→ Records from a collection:
┄┄┄┄┄┄

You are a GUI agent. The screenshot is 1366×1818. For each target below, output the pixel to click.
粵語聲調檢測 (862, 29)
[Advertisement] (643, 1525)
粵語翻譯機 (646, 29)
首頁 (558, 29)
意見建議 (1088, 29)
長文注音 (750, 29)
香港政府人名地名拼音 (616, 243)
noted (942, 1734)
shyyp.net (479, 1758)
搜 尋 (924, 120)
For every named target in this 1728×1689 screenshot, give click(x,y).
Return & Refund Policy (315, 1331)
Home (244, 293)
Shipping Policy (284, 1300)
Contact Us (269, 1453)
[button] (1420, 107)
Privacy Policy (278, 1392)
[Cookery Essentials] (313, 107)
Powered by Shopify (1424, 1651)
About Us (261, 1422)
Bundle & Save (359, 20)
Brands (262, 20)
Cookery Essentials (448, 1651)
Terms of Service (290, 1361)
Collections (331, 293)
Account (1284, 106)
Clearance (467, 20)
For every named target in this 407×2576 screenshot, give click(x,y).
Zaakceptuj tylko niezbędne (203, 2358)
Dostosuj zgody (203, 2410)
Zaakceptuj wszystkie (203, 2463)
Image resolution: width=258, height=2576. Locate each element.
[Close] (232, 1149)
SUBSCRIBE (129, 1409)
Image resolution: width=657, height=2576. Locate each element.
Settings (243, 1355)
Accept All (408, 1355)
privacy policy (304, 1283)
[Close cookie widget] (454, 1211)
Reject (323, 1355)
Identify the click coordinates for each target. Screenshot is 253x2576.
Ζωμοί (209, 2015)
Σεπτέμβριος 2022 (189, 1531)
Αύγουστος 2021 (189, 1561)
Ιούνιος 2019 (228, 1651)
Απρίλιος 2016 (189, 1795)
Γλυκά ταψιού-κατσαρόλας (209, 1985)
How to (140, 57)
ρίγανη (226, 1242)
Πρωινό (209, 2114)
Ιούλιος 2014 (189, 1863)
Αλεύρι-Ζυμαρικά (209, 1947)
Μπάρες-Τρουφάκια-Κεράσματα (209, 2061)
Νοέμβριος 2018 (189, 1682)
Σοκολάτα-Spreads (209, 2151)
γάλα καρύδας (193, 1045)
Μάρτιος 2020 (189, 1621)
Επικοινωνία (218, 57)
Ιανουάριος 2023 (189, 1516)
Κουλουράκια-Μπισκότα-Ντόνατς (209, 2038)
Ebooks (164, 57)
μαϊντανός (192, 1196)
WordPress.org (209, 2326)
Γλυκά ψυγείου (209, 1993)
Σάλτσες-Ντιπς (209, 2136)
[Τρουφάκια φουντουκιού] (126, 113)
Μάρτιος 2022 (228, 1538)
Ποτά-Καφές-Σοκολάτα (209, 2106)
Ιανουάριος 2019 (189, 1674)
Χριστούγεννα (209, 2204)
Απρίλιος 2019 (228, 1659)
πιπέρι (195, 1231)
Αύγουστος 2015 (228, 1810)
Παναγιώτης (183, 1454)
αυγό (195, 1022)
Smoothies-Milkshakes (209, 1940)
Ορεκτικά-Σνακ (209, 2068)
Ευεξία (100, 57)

┄┄┄┄┄┄

→ What is required:
Tally up the lines holding the string "Essentials" in the data above, and respond with nothing but the number.

→ Task answer:
2